They refer to us as Mexicans, Hispanics, Latinos, Chicanos, and even “invaders.” The fact of the matter is that, if you’re brown, your English isn’t perfect, and you speak it with an accent, you are out of luck in Arizona. And on top of that, if you are undocumented or even forgetful, you will end up behind bars.
This sums up the new controversial immigration law approved by Arizona state governor, Jan Brewer, which she claims “protects all of us, every Arizona citizen and everyone here in our state lawfully.” The law makes it a serious crime to enter the state without the necessary visa and not only authorizes but obligates the police to detain and interrogate all of those who are not blond and do not sound like Shakespeare.
The legislation, which if not challenged by the Supreme Court, shall enter into force in August. It not only requires that police forces turn into immigration agents and arrest anyone who looks suspicious of having entered the U.S. illegally, but orders that those who do not have an official ID be arrested, regardless of citizenship or immigration status.
It is estimated that Arizona has approximately 460,000 illegal immigrant workers, the vast majority of whom are Mexican. The law prohibits hiring them or giving them any type of employment, and punishes those who transport them.
All of this through the work of the state’s Republican Sen. Russell Pearce, who drafted the law in question. It has raised anger and controversy not only from Latinos and human rights activists, but also from President Barack Obama himself, as well as Mexican and religious authorities. The latter include Cardinal Roger Mahoney of Los Angeles, who has called the measure counterproductive and compared it to “German Nazi and Russian Communist techniques.”
But in reality, though this law may be over-the-top, it should come as no surprise that it is happening in Arizona, an ultraconservative, frontier state where the governor herself was caught on tape referring to Phoenix, the capital, as a “hell hole.”
And what about the other new law recently passed in Arizona that requires that all presidential candidates present their birth certificate to be put on the election ballots in Arizona? This is clearly open support of the right-wing movement that claims that President Obama was not born in the United States and is therefore not a legitimate president.
As if that weren’t enough, another new law authorizes all those who want to bear arms to do so, as long as they aren’t a convicted criminal, even without registration or verification of their criminal record.
But of everything that is happening in Arizona, the saddest and most pathetic case is that of Sen.
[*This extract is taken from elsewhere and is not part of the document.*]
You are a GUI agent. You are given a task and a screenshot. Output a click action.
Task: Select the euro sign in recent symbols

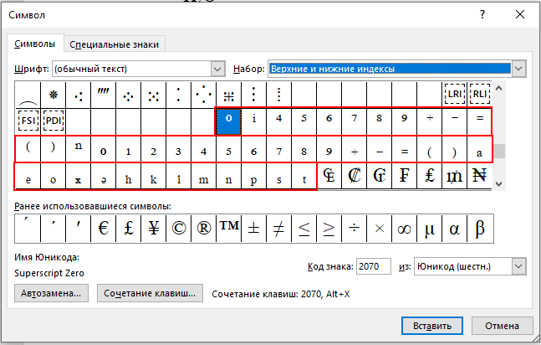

John McCain, who, as he did not win the presidency, wants to re-elect himself for a fifth time, even at the expense of his principles and friends, proclaiming that any Latino could be illegal and demanding that Washington send troops to the border to prohibit the flow of illegal immigrants from Mexico.
The 73-year-old politician, who not long ago strongly and openly supported immigration reform, has now taken on the anti-immigrant theme as the banner of his re-election, shifting to the extreme right on many issues, but above all taking advantage of the prevailing animosity against immigrants in Arizona for the purpose of winning followers.
Indeed, his opponent, another Arizona native who wants his position, the conservative Republican J.D. Hayworth, recently raised controversy when he responded to the those who defend same-sex marriage with the idea that marriage should be based on the establishment of intimacy: “I guess that would mean if you really had affection for your horse, I guess you could marry your horse.”
And don’t forget that Arizona was precisely the state out of which came the legendary Sen. Barry Goldwater, known as Mr. Conservative, who revived and gave rise to the neoconservative political movement in the ’60s, a movement which seems to be strengthening with the current sentiments of racism and xenophobia.
The anti-immigrant and anti-Latino sentiment in Arizona isn’t new, but seemed to increase in recent weeks with the murder of a farmer known for his kindness toward migrants who passed through his property dehydrated and hungry. The cause of his death still unresolved, is being blamed on an “illegal.”
However, experts assure that the new law is nothing more than a product of frustration toward the federal government, which has done nothing to regularize the entry into the country of those in need who do not have papers. The only solution is United States immigration reform but, above all, an effort on the part of Mexico to make it so there is no need to emigrate.